Information shown Block Start
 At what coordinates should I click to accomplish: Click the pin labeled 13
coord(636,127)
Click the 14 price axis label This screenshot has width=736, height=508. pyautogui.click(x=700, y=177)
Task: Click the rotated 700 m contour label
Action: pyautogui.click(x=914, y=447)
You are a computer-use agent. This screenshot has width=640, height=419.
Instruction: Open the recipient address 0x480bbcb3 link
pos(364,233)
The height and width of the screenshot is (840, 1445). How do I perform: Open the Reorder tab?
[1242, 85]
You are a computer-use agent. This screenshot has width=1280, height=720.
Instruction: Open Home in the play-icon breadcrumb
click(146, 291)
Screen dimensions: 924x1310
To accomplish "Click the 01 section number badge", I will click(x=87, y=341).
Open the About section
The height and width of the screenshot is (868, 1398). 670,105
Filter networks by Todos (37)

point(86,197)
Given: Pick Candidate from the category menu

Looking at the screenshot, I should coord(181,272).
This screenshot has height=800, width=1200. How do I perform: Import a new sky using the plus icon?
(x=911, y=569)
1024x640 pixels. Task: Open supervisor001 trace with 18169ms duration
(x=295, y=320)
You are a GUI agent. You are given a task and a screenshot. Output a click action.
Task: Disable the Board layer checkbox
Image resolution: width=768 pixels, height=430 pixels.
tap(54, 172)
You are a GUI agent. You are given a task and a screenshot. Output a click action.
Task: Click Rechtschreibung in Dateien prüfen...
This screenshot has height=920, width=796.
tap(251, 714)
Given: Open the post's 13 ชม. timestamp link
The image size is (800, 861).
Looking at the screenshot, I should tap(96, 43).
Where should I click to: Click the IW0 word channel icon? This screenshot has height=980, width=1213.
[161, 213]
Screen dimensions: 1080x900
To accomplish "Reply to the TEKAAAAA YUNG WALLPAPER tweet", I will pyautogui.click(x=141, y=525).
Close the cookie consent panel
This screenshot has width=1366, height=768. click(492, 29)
Information shown Block End
## Work instruction
What is needed is an exact copy of the lines from the one containing "has width=1280, height=720." through the final line of the data, both included, and nothing more.

## Solution for this problem
You are a computer-use agent. This screenshot has width=1280, height=720.
Instruction: Open Home in the play-icon breadcrumb
click(146, 291)
Screen dimensions: 924x1310
To accomplish "Click the 01 section number badge", I will click(x=87, y=341).
Open the About section
The height and width of the screenshot is (868, 1398). 670,105
Filter networks by Todos (37)

point(86,197)
Given: Pick Candidate from the category menu

Looking at the screenshot, I should coord(181,272).
This screenshot has height=800, width=1200. How do I perform: Import a new sky using the plus icon?
(x=911, y=569)
1024x640 pixels. Task: Open supervisor001 trace with 18169ms duration
(x=295, y=320)
You are a GUI agent. You are given a task and a screenshot. Output a click action.
Task: Disable the Board layer checkbox
Image resolution: width=768 pixels, height=430 pixels.
tap(54, 172)
You are a GUI agent. You are given a task and a screenshot. Output a click action.
Task: Click Rechtschreibung in Dateien prüfen...
This screenshot has height=920, width=796.
tap(251, 714)
Given: Open the post's 13 ชม. timestamp link
The image size is (800, 861).
Looking at the screenshot, I should tap(96, 43).
Where should I click to: Click the IW0 word channel icon? This screenshot has height=980, width=1213.
[161, 213]
Screen dimensions: 1080x900
To accomplish "Reply to the TEKAAAAA YUNG WALLPAPER tweet", I will pyautogui.click(x=141, y=525).
Close the cookie consent panel
This screenshot has width=1366, height=768. click(492, 29)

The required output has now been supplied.